**** Recorded information ****

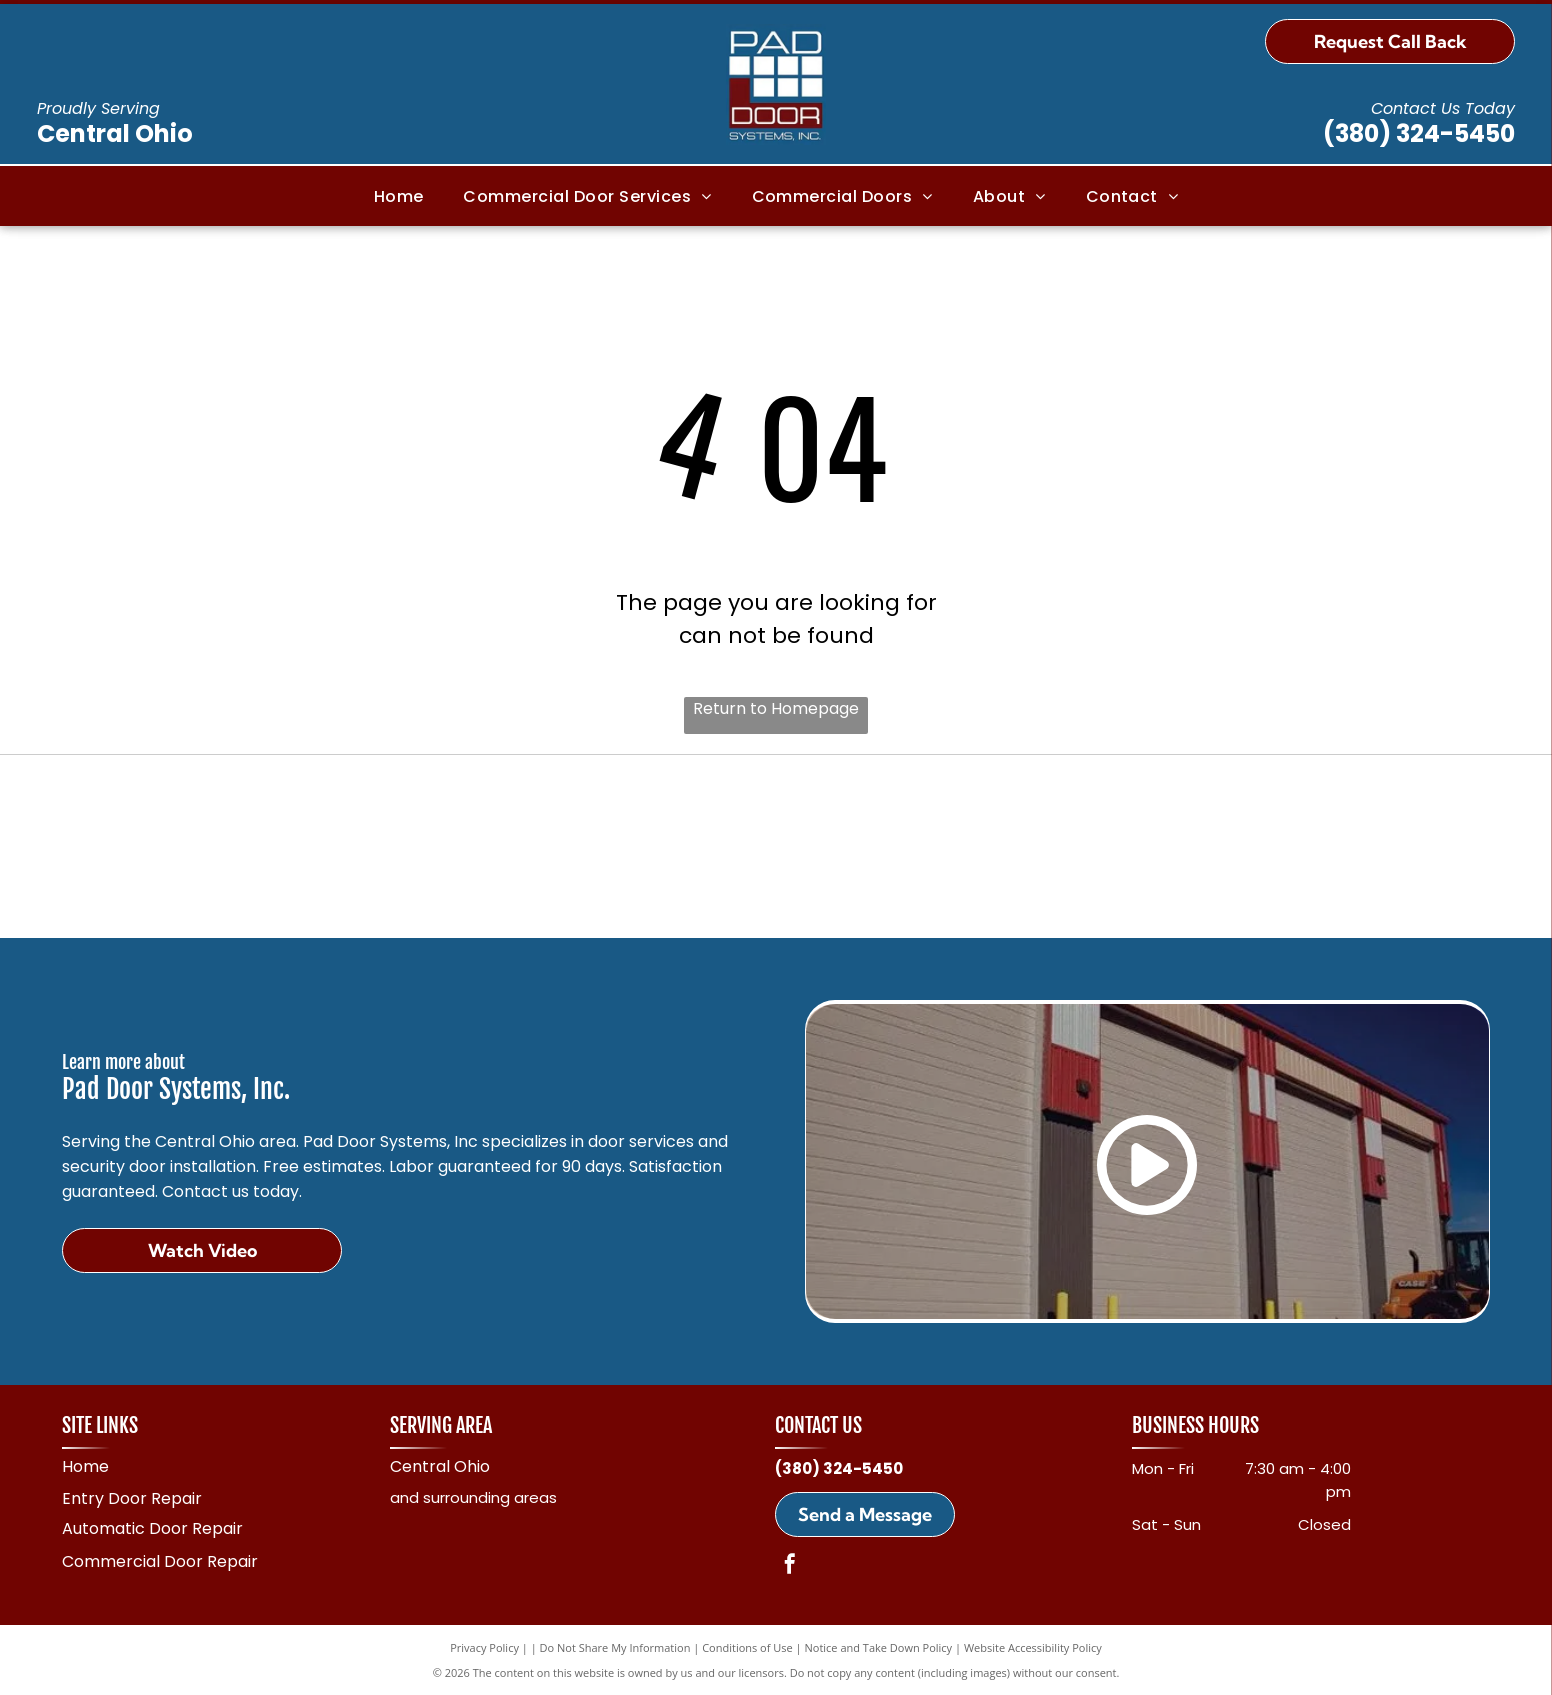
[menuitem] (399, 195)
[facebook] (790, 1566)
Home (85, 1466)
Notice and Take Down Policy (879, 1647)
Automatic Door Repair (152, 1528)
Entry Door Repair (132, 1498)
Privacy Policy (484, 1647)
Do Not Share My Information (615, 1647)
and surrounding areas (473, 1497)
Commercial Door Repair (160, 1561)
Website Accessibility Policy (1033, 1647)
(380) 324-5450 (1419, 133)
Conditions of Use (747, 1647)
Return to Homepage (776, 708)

****
**** Recorded information ****

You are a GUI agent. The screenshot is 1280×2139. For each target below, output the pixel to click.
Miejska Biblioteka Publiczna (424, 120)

****

What is required
Can you switch every "Repair" to "Installation" in the stretch of records that opens with the line containing "[menuitem] (399, 195)" and closes with the line containing "Return to Homepage (776, 708)", changing nothing else and giving back only those lines?

Result for this task
[menuitem] (399, 195)
[facebook] (790, 1566)
Home (85, 1466)
Notice and Take Down Policy (879, 1647)
Automatic Door Installation (152, 1528)
Entry Door Installation (132, 1498)
Privacy Policy (484, 1647)
Do Not Share My Information (615, 1647)
and surrounding areas (473, 1497)
Commercial Door Installation (160, 1561)
Website Accessibility Policy (1033, 1647)
(380) 324-5450 (1419, 133)
Conditions of Use (747, 1647)
Return to Homepage (776, 708)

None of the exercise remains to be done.